So back to the system calls and the buffering in Scala: when the Scala bug is present, after the first ping is sent by its client, the server makes a system call and receives 4 bytes in user space. It them immediately loops 4 times and sends 4 pongs worth 16 bytes to the client in a burst (due to the bug which it reads one byte at a time from the ping which is already in the user-space buffer). Now, the client is waiting for a pong and when its read() executes it gets 4 of them! These 16 bytes are moved to user space by the InputStream in a SINGLE system call, allowing the client to then loop SIXTEEN times without waiting or doing a system call and send 16 new 4-byte pings worth 256 bytes! This effect is amplified by a factor of 4 with every iteration of the Scala code. So the first system call of the server gets 4 bytes, the next one 64, the next one 1024, and so on. Similarly, the client side gets 4 bytes, then 16, then 256, then 4096, and so on! Scala makes far fewer expensive system calls, as more and more data is moved across kernel-space and user-space with each one of them. Meanwhile, the Go code sends and receives all 4 bytes each time, draining the buffers altogether, and doing exactly 10,000 expensive system calls on each side, as intended. In fact, after each iteration, both server and client WAIT until the data is copied by the operating system across the TCP connection.

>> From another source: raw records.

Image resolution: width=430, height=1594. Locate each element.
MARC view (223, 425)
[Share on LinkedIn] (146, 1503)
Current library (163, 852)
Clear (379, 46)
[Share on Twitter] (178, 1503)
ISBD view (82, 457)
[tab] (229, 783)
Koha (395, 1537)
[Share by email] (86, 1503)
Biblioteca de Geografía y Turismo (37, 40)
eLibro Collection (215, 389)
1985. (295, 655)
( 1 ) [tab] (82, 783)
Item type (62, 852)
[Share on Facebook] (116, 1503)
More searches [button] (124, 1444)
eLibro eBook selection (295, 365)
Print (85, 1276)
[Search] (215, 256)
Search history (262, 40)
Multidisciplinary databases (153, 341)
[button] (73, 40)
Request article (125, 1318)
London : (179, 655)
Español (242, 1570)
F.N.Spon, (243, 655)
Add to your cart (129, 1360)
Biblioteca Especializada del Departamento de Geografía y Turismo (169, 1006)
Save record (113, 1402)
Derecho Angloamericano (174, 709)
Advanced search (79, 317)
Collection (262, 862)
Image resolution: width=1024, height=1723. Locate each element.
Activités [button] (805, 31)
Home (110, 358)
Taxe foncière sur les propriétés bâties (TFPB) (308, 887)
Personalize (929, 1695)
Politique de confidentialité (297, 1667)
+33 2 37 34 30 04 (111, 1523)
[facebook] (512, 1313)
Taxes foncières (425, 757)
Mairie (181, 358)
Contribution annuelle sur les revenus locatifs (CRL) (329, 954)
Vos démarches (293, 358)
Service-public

I should note however, that even if buffered I/O was used with GO it would not make a difference: each party waits for the entire ping (server) or pong (client) message to arrive, before sending its reply. So even if there was user-space buffering present in Go, it would never get a chance to carry more than 4 bytes over from kernel space to user space, because there would never be more that 4 bytes available! In the Go version (unlike the buggy Scala version), always has exactly 4 bytes in transit in either direction! The fact that user space buffering isn't important becomes evident when we fix the Scala code: there's no significant performance advantage. The user-space buffering is only important if there's more data travelling on the TCP channel than what the client side asks to read (which was the case with single-byte buffers in Scala).

Executive Summary

The reason for the perceived faster Scala implementation was the single-byte buffer. This had the following effects:

  1. The Scala client sent bursts of increasing size (1, 16, 256 and so on) of pings to the server, which replied in a similar fashion (4, 64, 1024 and so on) with pong bursts. This allowed the two to run concurrently, instead of waiting for each other. In contrast, the Go versions were running in alternating fashion, with each client and server go-routine switching between READY and WAITING state.
  2. Not only was the Scala client never switching to WAITING state during its 10,000 iterations, it also stopped immediately afterward reading just 10,000 bytes from the socket instead of 40,000 (because each iteration reads just one byte). At that point it would STOP and repor the time it took to read 10,000 bytes from each connection.
  3. During that time the user-space buffering of the Scala client was combined with the increased size of each burst, causing Scala to make far fewer system calls for copying data between user space and kernel space buffers. The Go version would make exactly 10,000 system calls for reading on each side, whereas the Scala version probably made less than 10!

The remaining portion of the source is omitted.